Now this is all well and good, but I am required to press enter on the bootloader/grub screen, then the vm loads and returns me to the command prompt.

How can I avoid having to press enter and automate the entire process? So I can then write a custom rc.d service script.


----------



## wblock@ (Dec 19, 2014)

Grub has a timeout value that can be set.  I'm not sure of the details, probably editing /boot/grub/grub.cfg and then running `grub-install /dev/sda1` on the VM.


----------



## grehan@ (Dec 19, 2014)

On Ubuntu (maybe other distros as well), grub2 is set up to handshake with the o/s where it unsets autoboot, and relies on the o/s to reset it when it successfully boots. If there is an issue with the boot process e.g. a kernel crash, the autoboot won't be unset and you'll be put into grub2 to give a chance to boot an alternate kernel/run a test/etc. This avoids boot/crash loops.
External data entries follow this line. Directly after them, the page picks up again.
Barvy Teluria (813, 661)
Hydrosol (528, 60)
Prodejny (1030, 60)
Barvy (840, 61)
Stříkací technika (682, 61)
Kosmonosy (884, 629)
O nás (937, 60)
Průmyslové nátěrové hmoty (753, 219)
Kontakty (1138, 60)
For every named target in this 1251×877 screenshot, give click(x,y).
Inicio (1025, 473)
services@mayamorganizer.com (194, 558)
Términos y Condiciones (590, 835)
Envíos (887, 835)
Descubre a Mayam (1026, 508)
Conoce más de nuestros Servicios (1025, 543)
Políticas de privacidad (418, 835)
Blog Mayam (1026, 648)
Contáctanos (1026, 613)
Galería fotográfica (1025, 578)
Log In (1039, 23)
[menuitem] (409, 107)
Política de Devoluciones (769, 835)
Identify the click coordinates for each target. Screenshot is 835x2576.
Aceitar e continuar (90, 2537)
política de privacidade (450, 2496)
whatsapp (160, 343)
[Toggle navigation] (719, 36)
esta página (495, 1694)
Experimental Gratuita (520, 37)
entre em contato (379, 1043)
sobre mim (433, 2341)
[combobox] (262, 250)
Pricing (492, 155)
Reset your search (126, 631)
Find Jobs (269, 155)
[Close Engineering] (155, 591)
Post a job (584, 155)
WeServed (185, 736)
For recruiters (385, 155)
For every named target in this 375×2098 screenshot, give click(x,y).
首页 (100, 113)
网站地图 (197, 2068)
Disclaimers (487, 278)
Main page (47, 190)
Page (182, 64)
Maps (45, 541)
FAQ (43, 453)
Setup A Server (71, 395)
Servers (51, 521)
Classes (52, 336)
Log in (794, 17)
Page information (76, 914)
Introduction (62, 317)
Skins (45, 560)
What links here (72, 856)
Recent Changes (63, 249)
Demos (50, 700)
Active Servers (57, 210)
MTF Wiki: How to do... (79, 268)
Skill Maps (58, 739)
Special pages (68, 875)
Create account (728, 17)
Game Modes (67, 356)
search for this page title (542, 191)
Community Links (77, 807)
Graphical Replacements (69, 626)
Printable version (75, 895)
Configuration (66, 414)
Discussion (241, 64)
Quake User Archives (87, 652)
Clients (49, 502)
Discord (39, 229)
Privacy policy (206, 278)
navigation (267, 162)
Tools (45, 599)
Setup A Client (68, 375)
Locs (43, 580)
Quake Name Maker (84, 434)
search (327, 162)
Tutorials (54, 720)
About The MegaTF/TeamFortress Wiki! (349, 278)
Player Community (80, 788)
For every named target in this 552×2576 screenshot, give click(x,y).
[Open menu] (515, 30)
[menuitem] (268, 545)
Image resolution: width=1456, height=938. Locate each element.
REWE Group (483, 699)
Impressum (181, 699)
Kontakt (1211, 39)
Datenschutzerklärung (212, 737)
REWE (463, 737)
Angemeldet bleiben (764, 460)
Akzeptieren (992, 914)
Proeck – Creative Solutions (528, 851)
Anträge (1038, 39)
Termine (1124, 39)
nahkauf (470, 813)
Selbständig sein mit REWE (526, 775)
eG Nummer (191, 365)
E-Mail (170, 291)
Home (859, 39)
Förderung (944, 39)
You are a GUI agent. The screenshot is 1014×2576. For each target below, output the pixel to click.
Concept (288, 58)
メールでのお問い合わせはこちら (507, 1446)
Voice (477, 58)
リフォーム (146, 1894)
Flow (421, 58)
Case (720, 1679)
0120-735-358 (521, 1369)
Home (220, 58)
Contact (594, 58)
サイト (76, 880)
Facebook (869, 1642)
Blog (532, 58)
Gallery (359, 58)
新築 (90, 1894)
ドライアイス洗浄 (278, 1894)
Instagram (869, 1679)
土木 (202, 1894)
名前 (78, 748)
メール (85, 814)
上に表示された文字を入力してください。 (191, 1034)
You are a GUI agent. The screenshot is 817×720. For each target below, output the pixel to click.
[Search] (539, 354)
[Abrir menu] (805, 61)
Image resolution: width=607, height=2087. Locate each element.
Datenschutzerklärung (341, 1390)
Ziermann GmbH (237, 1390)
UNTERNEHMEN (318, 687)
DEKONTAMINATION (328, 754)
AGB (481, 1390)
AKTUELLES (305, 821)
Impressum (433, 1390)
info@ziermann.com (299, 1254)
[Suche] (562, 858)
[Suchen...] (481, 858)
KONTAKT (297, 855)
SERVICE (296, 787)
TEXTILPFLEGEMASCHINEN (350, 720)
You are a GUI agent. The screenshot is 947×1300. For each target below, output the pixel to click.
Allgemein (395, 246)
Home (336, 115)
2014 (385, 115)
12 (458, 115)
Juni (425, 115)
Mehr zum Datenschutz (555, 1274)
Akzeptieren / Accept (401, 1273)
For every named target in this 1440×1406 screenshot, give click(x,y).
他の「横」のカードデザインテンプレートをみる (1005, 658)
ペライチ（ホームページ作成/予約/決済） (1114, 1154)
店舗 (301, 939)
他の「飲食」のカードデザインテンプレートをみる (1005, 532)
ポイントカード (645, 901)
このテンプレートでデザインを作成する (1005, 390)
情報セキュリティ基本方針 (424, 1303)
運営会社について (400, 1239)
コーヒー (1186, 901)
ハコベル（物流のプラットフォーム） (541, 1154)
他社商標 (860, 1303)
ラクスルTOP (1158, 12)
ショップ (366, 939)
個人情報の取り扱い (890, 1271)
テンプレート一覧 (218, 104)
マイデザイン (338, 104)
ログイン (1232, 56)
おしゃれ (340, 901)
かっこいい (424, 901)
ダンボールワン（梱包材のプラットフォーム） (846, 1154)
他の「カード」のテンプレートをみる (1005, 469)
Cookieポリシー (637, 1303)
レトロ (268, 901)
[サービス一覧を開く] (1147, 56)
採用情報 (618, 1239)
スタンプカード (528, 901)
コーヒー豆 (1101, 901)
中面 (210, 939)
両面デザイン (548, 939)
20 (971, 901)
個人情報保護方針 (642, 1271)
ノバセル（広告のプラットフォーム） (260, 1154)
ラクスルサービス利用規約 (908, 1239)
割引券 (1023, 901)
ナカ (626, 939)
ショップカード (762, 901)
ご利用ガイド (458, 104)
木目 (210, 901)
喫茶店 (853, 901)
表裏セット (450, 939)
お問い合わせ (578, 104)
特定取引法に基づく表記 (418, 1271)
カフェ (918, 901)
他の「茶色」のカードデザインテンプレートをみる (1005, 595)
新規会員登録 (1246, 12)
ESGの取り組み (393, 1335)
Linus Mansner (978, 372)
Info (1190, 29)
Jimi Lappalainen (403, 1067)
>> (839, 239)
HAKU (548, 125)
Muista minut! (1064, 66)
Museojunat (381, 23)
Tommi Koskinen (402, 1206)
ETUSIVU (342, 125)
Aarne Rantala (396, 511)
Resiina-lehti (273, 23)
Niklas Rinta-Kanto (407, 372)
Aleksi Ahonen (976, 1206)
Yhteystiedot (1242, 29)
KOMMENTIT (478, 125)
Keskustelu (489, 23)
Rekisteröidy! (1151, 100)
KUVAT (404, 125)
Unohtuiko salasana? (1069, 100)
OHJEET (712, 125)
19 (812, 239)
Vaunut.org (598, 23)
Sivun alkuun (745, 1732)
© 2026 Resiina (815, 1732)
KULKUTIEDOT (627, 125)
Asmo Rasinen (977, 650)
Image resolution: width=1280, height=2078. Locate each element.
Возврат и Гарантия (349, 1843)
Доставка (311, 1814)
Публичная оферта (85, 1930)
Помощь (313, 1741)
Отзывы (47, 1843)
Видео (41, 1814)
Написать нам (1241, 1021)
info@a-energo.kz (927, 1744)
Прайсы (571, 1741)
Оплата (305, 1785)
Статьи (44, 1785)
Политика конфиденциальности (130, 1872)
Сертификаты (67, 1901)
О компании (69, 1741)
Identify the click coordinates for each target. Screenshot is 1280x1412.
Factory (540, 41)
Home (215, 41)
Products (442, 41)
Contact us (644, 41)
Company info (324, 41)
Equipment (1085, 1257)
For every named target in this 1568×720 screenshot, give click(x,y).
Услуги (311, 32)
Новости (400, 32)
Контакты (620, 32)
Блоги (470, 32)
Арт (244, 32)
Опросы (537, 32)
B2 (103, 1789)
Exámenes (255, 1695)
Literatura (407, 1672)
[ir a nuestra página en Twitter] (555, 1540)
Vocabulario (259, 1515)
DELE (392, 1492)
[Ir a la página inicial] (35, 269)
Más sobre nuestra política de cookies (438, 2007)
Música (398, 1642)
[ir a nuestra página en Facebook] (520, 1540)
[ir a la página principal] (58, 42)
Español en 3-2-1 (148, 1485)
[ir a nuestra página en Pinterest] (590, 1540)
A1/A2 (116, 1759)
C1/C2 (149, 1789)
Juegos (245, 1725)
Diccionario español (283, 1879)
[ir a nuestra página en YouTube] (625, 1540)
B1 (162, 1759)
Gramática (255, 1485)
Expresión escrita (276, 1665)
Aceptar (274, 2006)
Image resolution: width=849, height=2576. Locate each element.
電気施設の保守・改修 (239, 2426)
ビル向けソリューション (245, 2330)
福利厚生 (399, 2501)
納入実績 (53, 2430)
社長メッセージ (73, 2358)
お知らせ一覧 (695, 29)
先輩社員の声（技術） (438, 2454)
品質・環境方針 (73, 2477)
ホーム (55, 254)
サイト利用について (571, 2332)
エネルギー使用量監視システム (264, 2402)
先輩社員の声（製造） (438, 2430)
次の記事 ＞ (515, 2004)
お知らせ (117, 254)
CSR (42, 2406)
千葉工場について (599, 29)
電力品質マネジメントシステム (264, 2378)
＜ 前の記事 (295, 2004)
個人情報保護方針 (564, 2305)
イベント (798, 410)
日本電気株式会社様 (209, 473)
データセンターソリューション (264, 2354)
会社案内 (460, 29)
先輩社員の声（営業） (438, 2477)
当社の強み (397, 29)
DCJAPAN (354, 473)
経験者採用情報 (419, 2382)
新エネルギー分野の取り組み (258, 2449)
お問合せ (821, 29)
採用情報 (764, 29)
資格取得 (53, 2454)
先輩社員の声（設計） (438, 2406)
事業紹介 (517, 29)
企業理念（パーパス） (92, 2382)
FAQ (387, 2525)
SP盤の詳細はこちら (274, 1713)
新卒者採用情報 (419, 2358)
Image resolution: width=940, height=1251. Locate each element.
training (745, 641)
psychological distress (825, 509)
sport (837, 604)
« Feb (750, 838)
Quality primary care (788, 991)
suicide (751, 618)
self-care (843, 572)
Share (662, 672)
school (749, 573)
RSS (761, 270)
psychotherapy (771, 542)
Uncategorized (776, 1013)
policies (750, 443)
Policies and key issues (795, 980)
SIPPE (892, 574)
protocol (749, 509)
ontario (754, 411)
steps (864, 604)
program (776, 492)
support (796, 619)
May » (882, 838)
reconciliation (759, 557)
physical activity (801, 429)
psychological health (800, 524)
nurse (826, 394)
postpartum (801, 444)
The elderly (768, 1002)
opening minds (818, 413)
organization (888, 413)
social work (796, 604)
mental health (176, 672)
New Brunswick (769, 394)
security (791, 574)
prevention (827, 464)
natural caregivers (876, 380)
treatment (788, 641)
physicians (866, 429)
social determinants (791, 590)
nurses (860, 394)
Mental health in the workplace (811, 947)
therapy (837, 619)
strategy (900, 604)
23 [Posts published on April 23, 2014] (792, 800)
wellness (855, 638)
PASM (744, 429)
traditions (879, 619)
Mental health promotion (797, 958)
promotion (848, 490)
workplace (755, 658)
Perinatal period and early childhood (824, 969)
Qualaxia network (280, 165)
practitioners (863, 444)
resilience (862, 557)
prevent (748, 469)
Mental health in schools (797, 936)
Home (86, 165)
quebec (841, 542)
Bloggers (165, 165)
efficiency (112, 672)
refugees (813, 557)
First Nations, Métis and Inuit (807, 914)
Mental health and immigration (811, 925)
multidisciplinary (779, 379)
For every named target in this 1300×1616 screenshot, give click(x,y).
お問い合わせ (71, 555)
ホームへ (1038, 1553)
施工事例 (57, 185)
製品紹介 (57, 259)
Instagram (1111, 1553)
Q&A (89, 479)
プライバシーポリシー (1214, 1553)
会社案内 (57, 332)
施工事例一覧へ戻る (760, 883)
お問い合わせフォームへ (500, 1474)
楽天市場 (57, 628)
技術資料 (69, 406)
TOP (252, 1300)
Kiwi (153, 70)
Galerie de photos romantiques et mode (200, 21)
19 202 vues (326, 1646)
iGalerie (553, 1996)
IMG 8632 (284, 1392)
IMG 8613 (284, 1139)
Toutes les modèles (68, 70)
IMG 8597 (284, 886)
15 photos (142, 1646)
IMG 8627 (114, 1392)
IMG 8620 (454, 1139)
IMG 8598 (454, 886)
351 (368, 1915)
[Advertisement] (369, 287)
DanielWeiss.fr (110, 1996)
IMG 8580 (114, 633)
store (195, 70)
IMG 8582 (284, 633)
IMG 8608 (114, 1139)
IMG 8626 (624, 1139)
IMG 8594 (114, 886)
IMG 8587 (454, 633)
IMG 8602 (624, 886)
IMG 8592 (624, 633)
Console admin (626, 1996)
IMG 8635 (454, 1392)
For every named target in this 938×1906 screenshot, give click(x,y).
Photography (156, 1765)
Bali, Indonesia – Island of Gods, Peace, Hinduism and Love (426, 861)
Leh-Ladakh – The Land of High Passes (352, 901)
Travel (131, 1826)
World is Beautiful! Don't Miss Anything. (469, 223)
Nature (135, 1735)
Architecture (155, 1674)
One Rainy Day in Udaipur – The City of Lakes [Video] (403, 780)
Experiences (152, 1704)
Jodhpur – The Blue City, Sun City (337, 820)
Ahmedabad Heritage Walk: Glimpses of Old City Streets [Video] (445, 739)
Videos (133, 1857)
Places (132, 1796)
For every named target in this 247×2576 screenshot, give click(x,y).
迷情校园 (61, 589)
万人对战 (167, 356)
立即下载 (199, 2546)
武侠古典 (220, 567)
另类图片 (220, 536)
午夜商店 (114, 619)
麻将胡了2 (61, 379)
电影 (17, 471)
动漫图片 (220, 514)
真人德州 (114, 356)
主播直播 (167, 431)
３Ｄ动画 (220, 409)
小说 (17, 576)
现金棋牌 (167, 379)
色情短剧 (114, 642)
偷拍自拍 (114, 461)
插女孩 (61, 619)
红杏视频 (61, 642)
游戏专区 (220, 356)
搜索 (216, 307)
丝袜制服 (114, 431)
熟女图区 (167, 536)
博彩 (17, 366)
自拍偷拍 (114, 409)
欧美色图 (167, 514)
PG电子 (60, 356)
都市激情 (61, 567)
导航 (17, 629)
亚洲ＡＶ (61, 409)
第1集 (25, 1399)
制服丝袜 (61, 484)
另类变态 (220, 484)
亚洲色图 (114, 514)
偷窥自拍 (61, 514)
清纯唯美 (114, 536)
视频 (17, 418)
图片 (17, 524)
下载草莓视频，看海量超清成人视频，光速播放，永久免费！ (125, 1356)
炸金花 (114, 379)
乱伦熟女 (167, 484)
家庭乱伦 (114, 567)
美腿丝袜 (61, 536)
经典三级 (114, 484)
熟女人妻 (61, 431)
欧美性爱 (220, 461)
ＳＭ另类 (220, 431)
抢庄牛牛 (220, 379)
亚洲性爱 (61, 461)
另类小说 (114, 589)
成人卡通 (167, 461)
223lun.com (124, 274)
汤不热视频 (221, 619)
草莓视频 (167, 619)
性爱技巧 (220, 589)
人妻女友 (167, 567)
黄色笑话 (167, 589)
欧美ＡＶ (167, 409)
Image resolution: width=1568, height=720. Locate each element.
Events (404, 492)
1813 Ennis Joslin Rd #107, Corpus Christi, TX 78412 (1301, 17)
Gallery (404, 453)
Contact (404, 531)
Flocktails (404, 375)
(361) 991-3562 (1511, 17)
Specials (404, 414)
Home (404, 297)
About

It should go away after a successful boot, but if you don't want this behaviour, or just want to modify the existing timeout, some info is at
http://askubuntu.com/questions/2149...oot-the-default-option-after-upgrade-to-12-10

Regarding your script, make sure you issue a `bhyvectl --destroy --vm=linuxguest` before the initial grub-bhyve command to clean out vm state from a previous run.

Thanks for using bhyve


----------



## Luke Crooks (Dec 19, 2014)

Thanks, I knew I could set a time out value for grub but wondered if everything else was correct and or another way to launch hosts.

The rc.d script has a destroy option to destroy all created vms, but adding it in before the launch command is a good idea and should fix most issues.

Bhyve is so awesome, it allows me to host Linux clients securely and run software that isn't yet supported in FreeBSD... Also running in its own zfs mount just makes it even more sweeter


----------